Focusing on next-generation biologics

There are numerous challenges facing the biopharmaceutical industry that will require a combination of innovation, creativity and objective consideration to overcome within the next 5–10 years. The cost of existing and new biologic drugs continues to escalate, which is arguably reducing the market size because many payers either cannot or will not fund these increasingly expensive treatments. The cost:benefit calculation, in terms of life expectancy, is a harsh reality in first world markets — and it’s even more brutal in poorer countries.

To reduce the cost of biologics, such as monoclonal antibodies (mAbs) and other protein-based drugs, biopharma, including CDMOs, are looking to develop and adopt both upstream and downstream continuous manufacturing processes, thereby increasing yields through a combination of longer production run times, more stable and higher secreting cell lines and increased downstream yields at each stage of the purification processes.

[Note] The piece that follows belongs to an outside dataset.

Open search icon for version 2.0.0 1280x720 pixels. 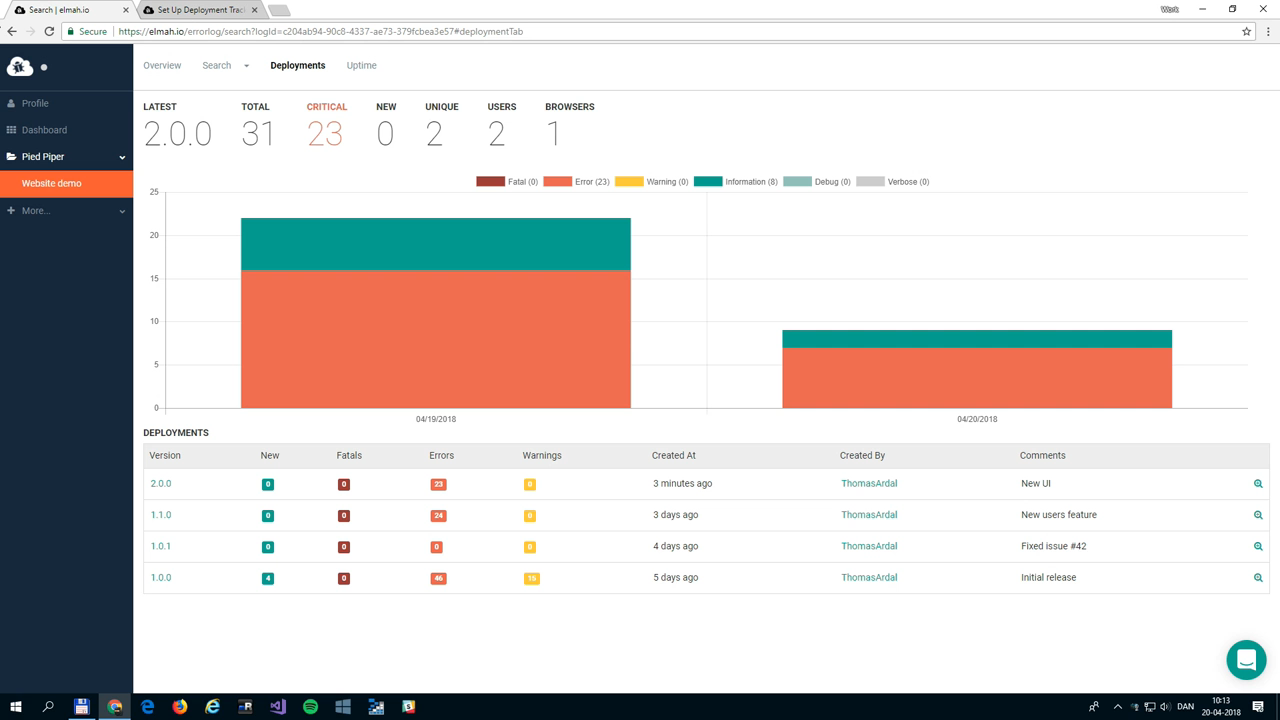[1258, 484]
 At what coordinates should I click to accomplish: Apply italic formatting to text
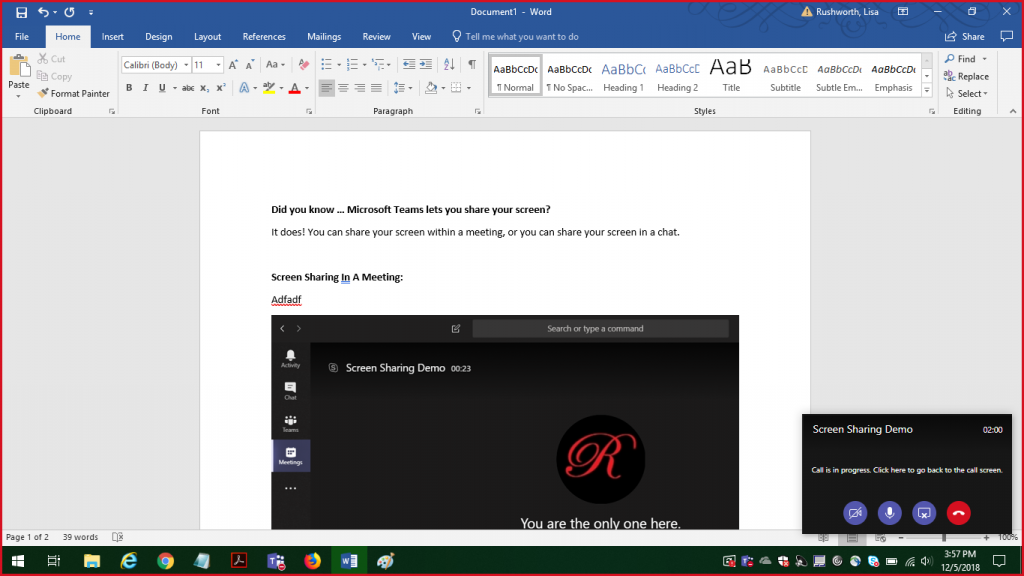[145, 88]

The advanced — cell and gene — therapy industry, by comparison, is in its infancy and is facing similar price pressures to deliver powerful therapies while also dealing with a raft of different technical challenges to deliver treatments that are commercially viable. Although the production of viral vectors and allogeneic therapies bear a number of process similarities to “traditional” biologics manufacture, the challenge of consistently producing large quantities of GMP-grade vector remains problematic, whereas the technical issues associated with the development of allogeneic cell banks that result in high density and high viability cells upon thaw and expansion for each treatment, pose different but equally complex technical challenges.

Autologous therapy manufacturers face a new and entirely different set of challenges, as each treatment is unique. In the short- to mid-term at least, each patient donor will have been subjected to different treatment regimes, they will be suffering from different clinical diseases and they will be at differing stages of disease progression; and, as with all other treatments, each patient responds to treatment in a unique way.

For all cell-based therapies, the costs of the growth factors, cytokines and other essential media components necessary to isolate, engineer, expand and maintain the engineered cells in the required differentiated state are extremely high because these components are typically added as a bolus; there are currently no technologies to enable their addition “on demand” at different stages of the process.

New process control and analytical technologies, or “repurposed” existing technologies, need to be employed to help deliver these drugs and treatments at commercially viable price points. Like the treatments themselves, the answers are almost certainly going to lie in a combination of innovative thinking and the application of existing technologies for different applications from their original purpose. There is an undoubted need for real-time adaptive control — for both upstream and downstream processes — to enable the genuine, continuous production of biologics.

Adaptive control will be essential if we are to develop a robust and consistent platform process for the manufacture of autologous therapies at commercial scale; that is, adaptive control will be essential for the development of the autologous therapy closed system “Magic Box”.

One of the new technologies that has been demonstrated to enable rapid optimisation and ongoing adaptive control of the upstream nutrient feed for bioreactor processes is Stratophase’s Ranger. Ranger has the capability to provide dynamic adaptive control of either single or multiple nutrient feeds for bioreactor cultures based on the metabolic activity of the cells in the bioreactor, and it has the potential to provide the dynamic adaptive control necessary to establish a platform process for autologous therapy manufacture.